移動支援事業は、障害者が外出する際にヘルパー(支援員)を派遣して付き添う、市区町村が運営する福祉サービスです。買い物・通院・冠婚葬祭・余暇活動などに使えて、ひとりでの外出が難しい人の社会参加を支えます。
対象と利用範囲
対象は、知的障害・精神障害・身体障害(視覚以外)があり、ひとりでの外出が困難な人。視覚障害者は「同行援護」、行動上の困難がある知的・精神障害者は「行動援護」という別制度を使います。
利用できる外出は、社会参加に必要なものすべて。具体的には、買い物・通院・役所手続き・銀行・冠婚葬祭・趣味の集まり・観光など。通勤や通学は対象外、ギャンブルや営利目的の外出も使えません。
利用時間は自治体ごとに上限が違い、月10〜50時間が一般的。自己負担は1割または所得別の定額制で、低所得世帯は無料の自治体も多くあります。
申請から利用までの流れ
第1、市区町村の障害福祉課に「移動支援事業を利用したい」と相談。担当者から制度説明と必要書類リストをもらいます。
第2、障害支援区分の認定がまだなら、認定調査を受けます(調査員が自宅訪問)。すでに認定済みなら省略。

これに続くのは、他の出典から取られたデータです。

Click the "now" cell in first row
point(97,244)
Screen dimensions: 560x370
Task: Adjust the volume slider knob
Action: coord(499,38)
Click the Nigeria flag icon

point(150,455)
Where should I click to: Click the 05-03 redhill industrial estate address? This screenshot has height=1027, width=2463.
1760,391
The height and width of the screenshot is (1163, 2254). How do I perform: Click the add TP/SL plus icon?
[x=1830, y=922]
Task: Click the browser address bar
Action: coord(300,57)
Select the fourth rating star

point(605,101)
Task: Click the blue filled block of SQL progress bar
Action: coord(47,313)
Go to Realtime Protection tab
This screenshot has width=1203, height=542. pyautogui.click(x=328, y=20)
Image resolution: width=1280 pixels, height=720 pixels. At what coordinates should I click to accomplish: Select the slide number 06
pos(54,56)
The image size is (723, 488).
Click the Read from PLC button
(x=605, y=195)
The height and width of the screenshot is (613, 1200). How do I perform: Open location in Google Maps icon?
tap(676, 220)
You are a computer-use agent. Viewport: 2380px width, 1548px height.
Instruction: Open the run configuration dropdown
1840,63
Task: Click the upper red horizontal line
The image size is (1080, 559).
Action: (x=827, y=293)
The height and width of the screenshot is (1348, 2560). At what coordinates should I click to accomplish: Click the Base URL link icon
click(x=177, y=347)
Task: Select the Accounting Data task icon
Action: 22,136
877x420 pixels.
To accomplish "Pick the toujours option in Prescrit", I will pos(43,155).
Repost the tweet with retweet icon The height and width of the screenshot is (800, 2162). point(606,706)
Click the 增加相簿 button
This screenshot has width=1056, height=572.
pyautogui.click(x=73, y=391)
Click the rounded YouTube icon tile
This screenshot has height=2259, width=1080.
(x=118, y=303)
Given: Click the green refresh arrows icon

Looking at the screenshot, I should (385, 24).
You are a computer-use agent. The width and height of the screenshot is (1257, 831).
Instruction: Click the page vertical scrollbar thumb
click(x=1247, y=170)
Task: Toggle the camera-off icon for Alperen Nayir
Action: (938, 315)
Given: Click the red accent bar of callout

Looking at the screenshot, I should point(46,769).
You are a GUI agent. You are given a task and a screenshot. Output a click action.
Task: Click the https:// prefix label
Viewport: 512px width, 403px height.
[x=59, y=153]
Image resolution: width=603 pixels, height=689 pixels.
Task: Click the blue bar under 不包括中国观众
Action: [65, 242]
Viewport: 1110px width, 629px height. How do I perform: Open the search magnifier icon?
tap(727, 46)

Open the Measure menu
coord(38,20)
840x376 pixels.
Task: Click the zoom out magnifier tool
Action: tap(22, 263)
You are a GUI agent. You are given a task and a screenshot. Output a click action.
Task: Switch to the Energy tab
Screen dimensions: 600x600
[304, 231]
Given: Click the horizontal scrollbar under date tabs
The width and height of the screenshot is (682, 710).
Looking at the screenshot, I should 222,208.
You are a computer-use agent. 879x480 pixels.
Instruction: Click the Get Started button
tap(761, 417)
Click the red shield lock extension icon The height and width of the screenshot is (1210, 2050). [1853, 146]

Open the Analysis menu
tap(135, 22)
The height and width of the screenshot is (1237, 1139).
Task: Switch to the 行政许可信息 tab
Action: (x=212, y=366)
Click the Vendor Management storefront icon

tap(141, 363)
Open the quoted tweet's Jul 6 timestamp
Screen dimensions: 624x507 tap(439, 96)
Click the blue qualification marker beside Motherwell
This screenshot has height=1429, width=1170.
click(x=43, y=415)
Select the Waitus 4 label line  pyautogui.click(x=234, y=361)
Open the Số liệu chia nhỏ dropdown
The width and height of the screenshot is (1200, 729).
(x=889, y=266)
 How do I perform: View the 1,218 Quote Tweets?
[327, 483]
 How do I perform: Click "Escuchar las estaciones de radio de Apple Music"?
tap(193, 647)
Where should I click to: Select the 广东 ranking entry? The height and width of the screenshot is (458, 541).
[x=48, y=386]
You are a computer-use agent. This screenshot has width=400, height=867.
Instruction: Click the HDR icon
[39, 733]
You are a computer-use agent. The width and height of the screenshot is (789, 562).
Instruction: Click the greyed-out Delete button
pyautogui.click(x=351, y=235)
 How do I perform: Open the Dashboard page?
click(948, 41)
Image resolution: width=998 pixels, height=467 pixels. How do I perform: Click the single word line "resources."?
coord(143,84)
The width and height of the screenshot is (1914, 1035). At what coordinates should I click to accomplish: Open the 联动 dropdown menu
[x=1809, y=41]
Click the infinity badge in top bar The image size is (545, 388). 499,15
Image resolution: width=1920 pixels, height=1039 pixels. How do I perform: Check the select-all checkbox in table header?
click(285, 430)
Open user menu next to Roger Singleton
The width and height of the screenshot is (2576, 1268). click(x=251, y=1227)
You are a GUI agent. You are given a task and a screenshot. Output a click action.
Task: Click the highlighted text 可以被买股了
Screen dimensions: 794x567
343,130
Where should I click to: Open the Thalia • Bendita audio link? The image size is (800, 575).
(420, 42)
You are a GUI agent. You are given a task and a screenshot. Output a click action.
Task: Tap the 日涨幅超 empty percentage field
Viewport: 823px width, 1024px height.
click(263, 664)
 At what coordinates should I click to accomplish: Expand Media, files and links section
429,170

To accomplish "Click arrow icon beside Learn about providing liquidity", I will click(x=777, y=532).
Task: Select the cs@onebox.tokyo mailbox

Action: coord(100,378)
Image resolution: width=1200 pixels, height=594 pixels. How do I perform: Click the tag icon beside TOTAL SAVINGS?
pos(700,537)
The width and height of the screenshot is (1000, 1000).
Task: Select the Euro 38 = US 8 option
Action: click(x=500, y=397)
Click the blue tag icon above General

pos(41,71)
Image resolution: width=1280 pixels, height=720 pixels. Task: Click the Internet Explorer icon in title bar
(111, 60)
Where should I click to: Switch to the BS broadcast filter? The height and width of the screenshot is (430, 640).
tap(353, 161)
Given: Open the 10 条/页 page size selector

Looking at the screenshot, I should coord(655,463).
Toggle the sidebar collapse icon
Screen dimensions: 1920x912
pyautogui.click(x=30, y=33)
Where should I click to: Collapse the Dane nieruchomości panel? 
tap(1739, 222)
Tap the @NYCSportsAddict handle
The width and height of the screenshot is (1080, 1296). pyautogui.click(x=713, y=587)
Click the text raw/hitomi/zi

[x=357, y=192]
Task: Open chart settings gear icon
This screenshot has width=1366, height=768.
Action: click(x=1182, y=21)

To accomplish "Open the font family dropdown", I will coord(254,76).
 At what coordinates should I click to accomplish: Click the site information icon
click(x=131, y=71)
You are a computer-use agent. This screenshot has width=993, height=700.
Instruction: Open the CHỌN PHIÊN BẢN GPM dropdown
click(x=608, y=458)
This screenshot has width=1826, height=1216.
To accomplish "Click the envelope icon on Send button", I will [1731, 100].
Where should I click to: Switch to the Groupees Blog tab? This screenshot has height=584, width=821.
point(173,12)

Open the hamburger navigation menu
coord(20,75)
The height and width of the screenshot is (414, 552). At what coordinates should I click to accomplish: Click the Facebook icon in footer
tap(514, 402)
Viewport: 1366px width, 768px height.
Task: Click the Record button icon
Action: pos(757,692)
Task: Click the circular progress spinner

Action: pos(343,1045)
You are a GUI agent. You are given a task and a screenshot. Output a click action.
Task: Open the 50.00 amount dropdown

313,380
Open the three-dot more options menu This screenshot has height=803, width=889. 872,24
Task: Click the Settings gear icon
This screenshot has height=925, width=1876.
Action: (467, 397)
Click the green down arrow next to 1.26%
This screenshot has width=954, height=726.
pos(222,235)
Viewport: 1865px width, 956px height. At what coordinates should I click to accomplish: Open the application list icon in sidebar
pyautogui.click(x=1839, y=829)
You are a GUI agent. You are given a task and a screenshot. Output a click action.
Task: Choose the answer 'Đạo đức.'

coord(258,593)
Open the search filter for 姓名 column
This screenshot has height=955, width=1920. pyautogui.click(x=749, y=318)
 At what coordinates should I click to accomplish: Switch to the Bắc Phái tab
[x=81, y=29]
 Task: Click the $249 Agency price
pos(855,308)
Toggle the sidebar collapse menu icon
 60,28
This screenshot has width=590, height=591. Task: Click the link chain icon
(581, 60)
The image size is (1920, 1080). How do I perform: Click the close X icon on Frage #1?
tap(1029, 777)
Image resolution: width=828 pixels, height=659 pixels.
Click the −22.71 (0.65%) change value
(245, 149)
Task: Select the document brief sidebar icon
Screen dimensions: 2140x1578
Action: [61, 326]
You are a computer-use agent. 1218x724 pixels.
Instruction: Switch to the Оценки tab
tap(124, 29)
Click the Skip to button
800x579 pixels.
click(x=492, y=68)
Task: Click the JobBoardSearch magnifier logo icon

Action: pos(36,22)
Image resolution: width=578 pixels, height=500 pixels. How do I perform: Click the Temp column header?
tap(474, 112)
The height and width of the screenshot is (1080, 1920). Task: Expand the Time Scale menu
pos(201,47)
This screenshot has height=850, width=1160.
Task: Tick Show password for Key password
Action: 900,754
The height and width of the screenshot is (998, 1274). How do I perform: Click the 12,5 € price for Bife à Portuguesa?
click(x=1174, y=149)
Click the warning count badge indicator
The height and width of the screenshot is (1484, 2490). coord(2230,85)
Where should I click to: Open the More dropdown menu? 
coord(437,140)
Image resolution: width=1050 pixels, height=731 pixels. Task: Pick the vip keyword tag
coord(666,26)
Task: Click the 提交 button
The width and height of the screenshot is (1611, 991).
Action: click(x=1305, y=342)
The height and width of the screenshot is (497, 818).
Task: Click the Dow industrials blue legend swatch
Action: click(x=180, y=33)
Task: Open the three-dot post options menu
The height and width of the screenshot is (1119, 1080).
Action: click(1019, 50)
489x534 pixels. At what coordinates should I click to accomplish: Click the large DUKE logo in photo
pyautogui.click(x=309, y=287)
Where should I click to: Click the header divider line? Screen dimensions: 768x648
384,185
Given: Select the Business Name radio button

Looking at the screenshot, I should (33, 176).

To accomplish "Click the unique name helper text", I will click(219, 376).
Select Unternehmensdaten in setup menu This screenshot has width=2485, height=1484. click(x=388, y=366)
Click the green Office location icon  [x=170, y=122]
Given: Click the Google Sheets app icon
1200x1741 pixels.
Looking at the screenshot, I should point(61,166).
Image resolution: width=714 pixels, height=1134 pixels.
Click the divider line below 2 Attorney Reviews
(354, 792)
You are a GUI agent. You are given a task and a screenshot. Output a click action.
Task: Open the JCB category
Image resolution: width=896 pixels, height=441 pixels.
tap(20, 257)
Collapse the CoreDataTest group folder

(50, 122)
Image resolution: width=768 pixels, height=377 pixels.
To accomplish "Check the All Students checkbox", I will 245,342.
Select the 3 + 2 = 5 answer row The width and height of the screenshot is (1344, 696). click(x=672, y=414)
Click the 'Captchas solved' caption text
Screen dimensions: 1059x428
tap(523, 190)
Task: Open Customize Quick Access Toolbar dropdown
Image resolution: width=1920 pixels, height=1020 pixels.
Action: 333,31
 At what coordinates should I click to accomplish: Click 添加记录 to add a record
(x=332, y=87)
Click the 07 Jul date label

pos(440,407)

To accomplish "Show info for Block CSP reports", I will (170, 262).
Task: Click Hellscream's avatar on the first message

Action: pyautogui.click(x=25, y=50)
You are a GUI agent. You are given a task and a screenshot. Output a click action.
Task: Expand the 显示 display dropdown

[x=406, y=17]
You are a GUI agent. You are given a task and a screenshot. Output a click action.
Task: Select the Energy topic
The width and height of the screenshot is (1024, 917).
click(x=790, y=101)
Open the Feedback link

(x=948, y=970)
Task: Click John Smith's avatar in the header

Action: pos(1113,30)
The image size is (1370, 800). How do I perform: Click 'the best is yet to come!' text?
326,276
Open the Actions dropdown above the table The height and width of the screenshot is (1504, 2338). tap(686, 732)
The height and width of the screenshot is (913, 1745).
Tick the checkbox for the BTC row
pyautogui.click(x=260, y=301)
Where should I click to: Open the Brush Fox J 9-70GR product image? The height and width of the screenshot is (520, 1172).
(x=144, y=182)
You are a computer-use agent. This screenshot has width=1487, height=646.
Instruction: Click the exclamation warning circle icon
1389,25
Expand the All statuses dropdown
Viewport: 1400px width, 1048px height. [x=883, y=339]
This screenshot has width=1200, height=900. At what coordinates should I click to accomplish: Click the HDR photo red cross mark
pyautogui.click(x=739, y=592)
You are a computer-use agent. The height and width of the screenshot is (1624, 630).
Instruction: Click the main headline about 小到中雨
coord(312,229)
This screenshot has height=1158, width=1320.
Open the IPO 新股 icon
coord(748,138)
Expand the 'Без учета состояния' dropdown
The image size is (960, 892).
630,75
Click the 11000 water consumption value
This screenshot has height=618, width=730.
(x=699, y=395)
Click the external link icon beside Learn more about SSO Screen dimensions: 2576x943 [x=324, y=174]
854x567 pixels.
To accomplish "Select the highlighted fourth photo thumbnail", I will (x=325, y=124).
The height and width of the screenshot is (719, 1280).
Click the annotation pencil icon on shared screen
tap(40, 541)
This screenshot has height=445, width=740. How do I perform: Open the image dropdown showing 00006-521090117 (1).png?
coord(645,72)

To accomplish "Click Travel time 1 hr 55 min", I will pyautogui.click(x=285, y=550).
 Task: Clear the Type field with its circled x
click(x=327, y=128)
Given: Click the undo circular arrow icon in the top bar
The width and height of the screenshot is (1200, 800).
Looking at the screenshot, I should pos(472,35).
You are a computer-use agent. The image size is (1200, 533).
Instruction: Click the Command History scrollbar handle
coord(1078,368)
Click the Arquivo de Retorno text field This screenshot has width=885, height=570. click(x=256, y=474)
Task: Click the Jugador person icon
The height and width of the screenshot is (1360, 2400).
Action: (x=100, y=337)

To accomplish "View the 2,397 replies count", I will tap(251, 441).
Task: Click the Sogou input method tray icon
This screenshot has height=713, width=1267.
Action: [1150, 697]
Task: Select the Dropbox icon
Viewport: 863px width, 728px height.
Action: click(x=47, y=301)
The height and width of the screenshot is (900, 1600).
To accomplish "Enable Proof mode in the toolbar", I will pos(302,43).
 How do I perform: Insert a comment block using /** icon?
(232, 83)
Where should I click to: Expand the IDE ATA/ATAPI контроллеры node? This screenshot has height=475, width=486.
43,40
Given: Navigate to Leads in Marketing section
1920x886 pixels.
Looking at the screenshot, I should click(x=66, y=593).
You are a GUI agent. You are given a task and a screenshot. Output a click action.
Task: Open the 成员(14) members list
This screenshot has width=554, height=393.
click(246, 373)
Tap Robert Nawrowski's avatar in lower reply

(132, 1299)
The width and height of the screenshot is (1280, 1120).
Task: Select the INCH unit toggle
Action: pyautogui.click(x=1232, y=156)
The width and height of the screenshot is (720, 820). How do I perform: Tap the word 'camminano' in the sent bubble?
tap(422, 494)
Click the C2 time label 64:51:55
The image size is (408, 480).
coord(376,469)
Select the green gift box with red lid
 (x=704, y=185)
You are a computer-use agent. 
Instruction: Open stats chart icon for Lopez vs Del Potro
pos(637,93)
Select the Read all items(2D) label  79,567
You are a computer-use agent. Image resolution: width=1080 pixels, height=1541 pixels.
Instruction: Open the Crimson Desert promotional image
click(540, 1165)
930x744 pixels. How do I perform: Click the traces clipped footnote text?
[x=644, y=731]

第3、利用計画の作成。どんな外出にどれくらいの時間を使いたいかを相談支援専門員と相談しながら計画書を作ります。
第4、市区町村が支給決定し、受給者証が交付されます。
第5、利用したい事業所(ヘルパー派遣会社)と契約。実際の支援が始まります。
事業所選びの3つのコツ
コツ1、複数事業所と契約する。1つの事業所だけだと、希望日にヘルパーが手配できないことがあります。2〜3社と契約しておくと安心です。
コツ2、相性の合うヘルパーを見つける。同じ事業所でもヘルパーは複数います。「この人と合う」と思える人を見つけ、その人を継続指名するのが理想です。
コツ3、自治体の事業所一覧を確認。各自治体のホームページに登録事業所リストがあります。実績やサービス内容を比較できます。
よくあるつまずき
つまずき1、「ヘルパーが付き添える時間と移動費の混同」。移動支援は人件費(ヘルパー時給)の自己負担で、交通費(電車賃・タクシー代など)は別途自分が払います。ヘルパーの分の交通費も負担するため、思った以上にお金がかかります。
つまずき2、「予約のタイミング」。多くの事業所が1週間以上前の予約を求めます。「明日行きたい」では対応できないことが多いです。月初に「来月の予定」を一気に予約するのが効率的です。